En réalité, le soutien israélien au Rojava pourrait s’avérer nécessaire car la Turquie recourra très certainement à la force militaire pour empêcher cette région désormais semi-autonome d’accéder à l’indépendance, à moins qu’une autre puissance régionale, comme Israël, ne s’engage à la défendre. En effet, la Turquie et son mandataire, l’Armée nationale syrienne, occupent déjà de vastes zones du nord et du nord-est de la Syrie. De plus, rien ne garantit que les troupes américaines actuellement stationnées au Rojava y resteront. Le président Trump a déjà réduit leurs effectifs et souhaite, à terme, le départ de toutes les troupes américaines de la zone. Israël peut conclure une alliance stratégiquement très avantageuse avec le Rojava en armant ses forces et en garantissant sa sécurité face à la Turquie et au groupe État islamique (EI).
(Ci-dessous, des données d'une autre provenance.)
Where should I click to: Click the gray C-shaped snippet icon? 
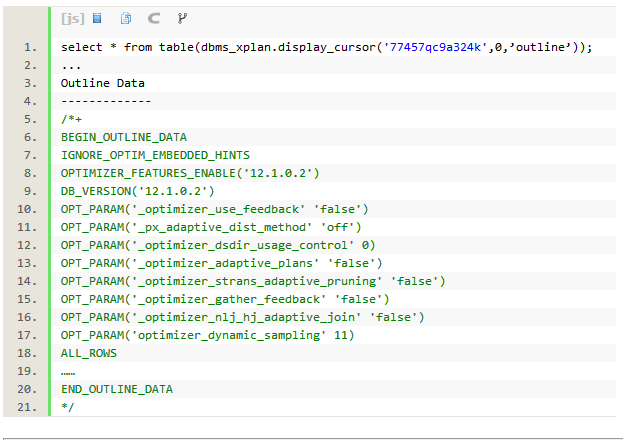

Un plaidoyer pour la partition

Shvili estime, à la fin de son plaidoyer pour la partition, que ni le Rojava ni aucune partie de la Syrie actuelle n’ont la moindre chance de prospérer s’ils sont contraints de rester au sein du même pays. De son point de vue, en insistant sur le maintien de l’unité syrienne, les États-Unis et leurs alliés condamneront son peuple à de nombreuses années supplémentaires de tyrannie et de massacres. «Le président Trump a toujours affirmé son ambition de voir naître un Moyen-Orient nouveau et plus prospère. Il peut commencer par permettre et encourager les peuples de l’actuelle République arabe syrienne à rechercher l’autodétermination dans leurs propres États indépendants», conclut l’analyste israélien.

En voyant avec quelle certitude Jason Shvili appelle à la partition de la Syrie en cinq États qui plus est, dans un journal très proche du pouvoir israélien et en constatant avec quelle arrogance Benjamin Netanyahu ne cesse d’affirmer qu’il redessine le Moyen-Orient depuis le 7 octobre 2023, cette volonté de faire éclater la Syrie doit être prise très au sérieux surtout que depuis l’effondrement du défunt Axe de la résistance, Israël est complètement désinhibé et s’adonne à la domination et à la prédation sans se soucier de rien du tout.